# water in the trunk, leaking from spoiler help?



## hotgrass (Aug 22, 2008)

can i put a clear silicon around the spoiler to prevent water from going through my spoiler. my spoiler is full of ice inside now because the snow that melted went through the spoiler and now it became ice. how much do you guys think it'll cost for it to be repaired/resealed?


----------



## A4 1.8 Turbo (Feb 28, 2005)

i've never looked at how the stock spoilers bolt on, however if you post some pics i could give you suggestions. never heard of these leaking either.


----------



## Mantvis (Jan 1, 2010)

^ x2


----------



## trixx (Dec 23, 2002)

the stock spoiler is attached with 4 bolts attached to the underside of the spoiler which pass through the trunk lid and are battened down with 4 nuts... 

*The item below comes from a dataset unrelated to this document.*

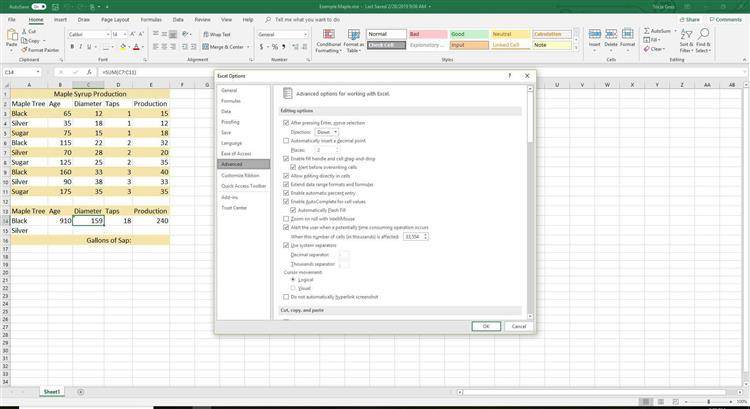The image size is (750, 409).
Task: Open the Calibri font name dropdown
Action: point(88,34)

there should already be some sort of sealant around each of those bolts... 

you most likely have water leaking from either the seal around the trunk lid or the tail light seals... but if you want to double check the spoiler, remove the lower interior trim from inside the hatch (don't forget the little screw inside the grab handle) and you'll see the 4 10mm nuts hold the spoiler on...


----------



## PLAYED TT (Oct 17, 2010)

Yeah I would check the seals. They freeze, rip, then leak


----------



## hotgrass (Aug 22, 2008)

i opened up my hatc yesterday and it felt like a block of cement inside my hatch. ill open it up when it gets warmer.


----------



## PLAYED TT (Oct 17, 2010)

hotgrass said:


> i opened up my hatc yesterday and it felt like a block of cement inside my hatch. ill open it up when it gets warmer.


 Yeah they are heavy all the time :sly:. Are your hatch struts ok? For some reason mine dont hold open or even help open in the cold for some reason...so it will feel heavier when you open the boot.


----------



## hotgrass (Aug 22, 2008)

my hatch are ok, its just the frozen water on the trunk that made it heavy. how do i remove the liner?


----------